*** MATERIAL PROVIDED Section Begins ***

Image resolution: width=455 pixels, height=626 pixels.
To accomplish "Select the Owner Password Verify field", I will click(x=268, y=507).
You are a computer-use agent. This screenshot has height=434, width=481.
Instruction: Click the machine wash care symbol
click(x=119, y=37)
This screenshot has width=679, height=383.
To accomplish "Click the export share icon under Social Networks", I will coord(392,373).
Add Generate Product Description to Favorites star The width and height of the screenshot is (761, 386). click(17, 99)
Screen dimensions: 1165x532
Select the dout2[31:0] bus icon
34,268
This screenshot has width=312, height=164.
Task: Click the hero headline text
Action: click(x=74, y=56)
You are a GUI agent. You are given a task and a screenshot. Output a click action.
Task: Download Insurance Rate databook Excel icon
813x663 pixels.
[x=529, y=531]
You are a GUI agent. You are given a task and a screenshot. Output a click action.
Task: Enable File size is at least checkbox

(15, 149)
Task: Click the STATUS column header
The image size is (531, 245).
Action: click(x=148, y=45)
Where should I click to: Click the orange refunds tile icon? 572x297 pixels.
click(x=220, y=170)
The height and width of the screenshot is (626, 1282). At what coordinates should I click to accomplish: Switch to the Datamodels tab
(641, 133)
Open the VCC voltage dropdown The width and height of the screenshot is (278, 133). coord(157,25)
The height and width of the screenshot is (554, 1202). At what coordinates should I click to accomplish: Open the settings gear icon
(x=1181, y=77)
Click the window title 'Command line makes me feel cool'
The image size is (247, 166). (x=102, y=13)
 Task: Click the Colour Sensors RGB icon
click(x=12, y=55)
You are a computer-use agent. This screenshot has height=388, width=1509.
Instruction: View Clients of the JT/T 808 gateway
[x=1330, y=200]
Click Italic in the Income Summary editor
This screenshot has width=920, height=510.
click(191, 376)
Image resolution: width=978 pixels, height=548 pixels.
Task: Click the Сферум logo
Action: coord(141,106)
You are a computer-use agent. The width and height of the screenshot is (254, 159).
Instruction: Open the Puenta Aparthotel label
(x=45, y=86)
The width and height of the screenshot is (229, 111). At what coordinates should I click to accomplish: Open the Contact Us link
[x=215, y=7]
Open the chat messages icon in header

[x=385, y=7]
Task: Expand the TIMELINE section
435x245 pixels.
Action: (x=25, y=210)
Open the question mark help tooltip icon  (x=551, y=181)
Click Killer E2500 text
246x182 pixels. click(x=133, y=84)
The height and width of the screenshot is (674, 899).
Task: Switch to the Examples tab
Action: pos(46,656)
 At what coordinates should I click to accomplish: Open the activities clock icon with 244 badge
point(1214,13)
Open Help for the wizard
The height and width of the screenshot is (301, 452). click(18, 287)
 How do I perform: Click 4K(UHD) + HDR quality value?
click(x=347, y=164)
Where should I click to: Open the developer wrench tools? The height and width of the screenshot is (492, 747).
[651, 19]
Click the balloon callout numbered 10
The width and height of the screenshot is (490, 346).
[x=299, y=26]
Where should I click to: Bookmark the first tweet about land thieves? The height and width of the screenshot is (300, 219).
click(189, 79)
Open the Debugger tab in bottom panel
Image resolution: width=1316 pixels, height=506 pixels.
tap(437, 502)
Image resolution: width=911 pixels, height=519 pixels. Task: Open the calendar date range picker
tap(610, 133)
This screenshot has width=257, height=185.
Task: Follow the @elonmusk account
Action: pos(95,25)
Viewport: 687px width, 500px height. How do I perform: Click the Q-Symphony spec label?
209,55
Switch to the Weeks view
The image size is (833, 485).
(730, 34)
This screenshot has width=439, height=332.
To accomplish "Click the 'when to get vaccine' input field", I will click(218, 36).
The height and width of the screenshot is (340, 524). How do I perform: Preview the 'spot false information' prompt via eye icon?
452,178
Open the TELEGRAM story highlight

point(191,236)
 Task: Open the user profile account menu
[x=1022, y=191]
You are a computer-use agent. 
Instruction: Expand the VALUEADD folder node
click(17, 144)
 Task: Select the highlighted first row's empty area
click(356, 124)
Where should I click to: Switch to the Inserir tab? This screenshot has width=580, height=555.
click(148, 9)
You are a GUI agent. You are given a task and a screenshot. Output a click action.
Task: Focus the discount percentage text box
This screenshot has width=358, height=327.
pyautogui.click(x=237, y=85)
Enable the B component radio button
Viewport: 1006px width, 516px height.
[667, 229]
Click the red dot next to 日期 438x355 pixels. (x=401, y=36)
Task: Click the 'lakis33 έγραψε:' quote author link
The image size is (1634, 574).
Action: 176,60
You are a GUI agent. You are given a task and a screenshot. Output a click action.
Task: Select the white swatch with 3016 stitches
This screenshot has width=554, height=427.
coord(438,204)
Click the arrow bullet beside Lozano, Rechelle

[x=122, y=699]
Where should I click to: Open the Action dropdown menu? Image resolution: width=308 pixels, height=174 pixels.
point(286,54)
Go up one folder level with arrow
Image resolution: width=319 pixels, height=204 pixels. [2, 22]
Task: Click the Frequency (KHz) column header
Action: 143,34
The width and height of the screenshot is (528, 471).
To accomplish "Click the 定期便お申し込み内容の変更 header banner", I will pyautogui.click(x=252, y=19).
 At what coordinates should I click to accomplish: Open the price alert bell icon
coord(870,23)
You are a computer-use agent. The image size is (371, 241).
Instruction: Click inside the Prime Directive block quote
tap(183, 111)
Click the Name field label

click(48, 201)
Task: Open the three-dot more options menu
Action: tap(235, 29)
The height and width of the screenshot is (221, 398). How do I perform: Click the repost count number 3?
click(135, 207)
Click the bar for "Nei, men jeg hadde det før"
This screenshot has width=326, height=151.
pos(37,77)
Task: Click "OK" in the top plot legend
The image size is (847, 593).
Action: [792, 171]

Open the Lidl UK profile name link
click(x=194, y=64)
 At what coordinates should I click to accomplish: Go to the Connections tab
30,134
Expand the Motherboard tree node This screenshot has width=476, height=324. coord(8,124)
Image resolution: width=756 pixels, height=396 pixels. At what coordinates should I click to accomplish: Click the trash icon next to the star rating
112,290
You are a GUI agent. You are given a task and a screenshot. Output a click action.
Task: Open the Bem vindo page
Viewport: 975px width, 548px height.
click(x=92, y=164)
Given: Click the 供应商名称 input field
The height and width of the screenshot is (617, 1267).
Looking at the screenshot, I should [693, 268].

*** MATERIAL PROVIDED Section Ends ***

**TASK INSTRUCTIONS:** Print each line of the data exactly. Keep all of it.

**OUTPUT OF THE EXERCISE:**
Image resolution: width=455 pixels, height=626 pixels.
To accomplish "Select the Owner Password Verify field", I will click(x=268, y=507).
You are a computer-use agent. This screenshot has height=434, width=481.
Instruction: Click the machine wash care symbol
click(x=119, y=37)
This screenshot has width=679, height=383.
To accomplish "Click the export share icon under Social Networks", I will coord(392,373).
Add Generate Product Description to Favorites star The width and height of the screenshot is (761, 386). click(17, 99)
Screen dimensions: 1165x532
Select the dout2[31:0] bus icon
34,268
This screenshot has width=312, height=164.
Task: Click the hero headline text
Action: click(x=74, y=56)
You are a GUI agent. You are given a task and a screenshot. Output a click action.
Task: Download Insurance Rate databook Excel icon
813x663 pixels.
[x=529, y=531]
You are a GUI agent. You are given a task and a screenshot. Output a click action.
Task: Enable File size is at least checkbox

(15, 149)
Task: Click the STATUS column header
The image size is (531, 245).
Action: click(x=148, y=45)
Where should I click to: Click the orange refunds tile icon? 572x297 pixels.
click(x=220, y=170)
The height and width of the screenshot is (626, 1282). At what coordinates should I click to accomplish: Switch to the Datamodels tab
(641, 133)
Open the VCC voltage dropdown The width and height of the screenshot is (278, 133). coord(157,25)
The height and width of the screenshot is (554, 1202). At what coordinates should I click to accomplish: Open the settings gear icon
(x=1181, y=77)
Click the window title 'Command line makes me feel cool'
The image size is (247, 166). (x=102, y=13)
 Task: Click the Colour Sensors RGB icon
click(x=12, y=55)
You are a computer-use agent. This screenshot has height=388, width=1509.
Instruction: View Clients of the JT/T 808 gateway
[x=1330, y=200]
Click Italic in the Income Summary editor
This screenshot has width=920, height=510.
click(191, 376)
Image resolution: width=978 pixels, height=548 pixels.
Task: Click the Сферум logo
Action: coord(141,106)
You are a computer-use agent. The width and height of the screenshot is (254, 159).
Instruction: Open the Puenta Aparthotel label
(x=45, y=86)
The width and height of the screenshot is (229, 111). At what coordinates should I click to accomplish: Open the Contact Us link
[x=215, y=7]
Open the chat messages icon in header

[x=385, y=7]
Task: Expand the TIMELINE section
435x245 pixels.
Action: (x=25, y=210)
Open the question mark help tooltip icon  (x=551, y=181)
Click Killer E2500 text
246x182 pixels. click(x=133, y=84)
The height and width of the screenshot is (674, 899).
Task: Switch to the Examples tab
Action: pos(46,656)
 At what coordinates should I click to accomplish: Open the activities clock icon with 244 badge
point(1214,13)
Open Help for the wizard
The height and width of the screenshot is (301, 452). click(18, 287)
 How do I perform: Click 4K(UHD) + HDR quality value?
click(x=347, y=164)
Where should I click to: Open the developer wrench tools? The height and width of the screenshot is (492, 747).
[651, 19]
Click the balloon callout numbered 10
The width and height of the screenshot is (490, 346).
[x=299, y=26]
Where should I click to: Bookmark the first tweet about land thieves? The height and width of the screenshot is (300, 219).
click(189, 79)
Open the Debugger tab in bottom panel
Image resolution: width=1316 pixels, height=506 pixels.
tap(437, 502)
Image resolution: width=911 pixels, height=519 pixels. Task: Open the calendar date range picker
tap(610, 133)
This screenshot has width=257, height=185.
Task: Follow the @elonmusk account
Action: pos(95,25)
Viewport: 687px width, 500px height. How do I perform: Click the Q-Symphony spec label?
209,55
Switch to the Weeks view
The image size is (833, 485).
(730, 34)
This screenshot has width=439, height=332.
To accomplish "Click the 'when to get vaccine' input field", I will click(218, 36).
The height and width of the screenshot is (340, 524). How do I perform: Preview the 'spot false information' prompt via eye icon?
452,178
Open the TELEGRAM story highlight

point(191,236)
 Task: Open the user profile account menu
[x=1022, y=191]
You are a computer-use agent. 
Instruction: Expand the VALUEADD folder node
click(17, 144)
 Task: Select the highlighted first row's empty area
click(356, 124)
Where should I click to: Switch to the Inserir tab? This screenshot has width=580, height=555.
click(148, 9)
You are a GUI agent. You are given a task and a screenshot. Output a click action.
Task: Focus the discount percentage text box
This screenshot has width=358, height=327.
pyautogui.click(x=237, y=85)
Enable the B component radio button
Viewport: 1006px width, 516px height.
[667, 229]
Click the red dot next to 日期 438x355 pixels. (x=401, y=36)
Task: Click the 'lakis33 έγραψε:' quote author link
The image size is (1634, 574).
Action: 176,60
You are a GUI agent. You are given a task and a screenshot. Output a click action.
Task: Select the white swatch with 3016 stitches
This screenshot has width=554, height=427.
coord(438,204)
Click the arrow bullet beside Lozano, Rechelle

[x=122, y=699]
Where should I click to: Open the Action dropdown menu? Image resolution: width=308 pixels, height=174 pixels.
point(286,54)
Go up one folder level with arrow
Image resolution: width=319 pixels, height=204 pixels. [2, 22]
Task: Click the Frequency (KHz) column header
Action: 143,34
The width and height of the screenshot is (528, 471).
To accomplish "Click the 定期便お申し込み内容の変更 header banner", I will pyautogui.click(x=252, y=19).
 At what coordinates should I click to accomplish: Open the price alert bell icon
coord(870,23)
You are a computer-use agent. The image size is (371, 241).
Instruction: Click inside the Prime Directive block quote
tap(183, 111)
Click the Name field label

click(48, 201)
Task: Open the three-dot more options menu
Action: tap(235, 29)
The height and width of the screenshot is (221, 398). How do I perform: Click the repost count number 3?
click(135, 207)
Click the bar for "Nei, men jeg hadde det før"
This screenshot has width=326, height=151.
pos(37,77)
Task: Click "OK" in the top plot legend
The image size is (847, 593).
Action: [792, 171]

Open the Lidl UK profile name link
click(x=194, y=64)
 At what coordinates should I click to accomplish: Go to the Connections tab
30,134
Expand the Motherboard tree node This screenshot has width=476, height=324. coord(8,124)
Image resolution: width=756 pixels, height=396 pixels. At what coordinates should I click to accomplish: Click the trash icon next to the star rating
112,290
You are a GUI agent. You are given a task and a screenshot. Output a click action.
Task: Open the Bem vindo page
Viewport: 975px width, 548px height.
click(x=92, y=164)
Given: Click the 供应商名称 input field
The height and width of the screenshot is (617, 1267).
Looking at the screenshot, I should [693, 268].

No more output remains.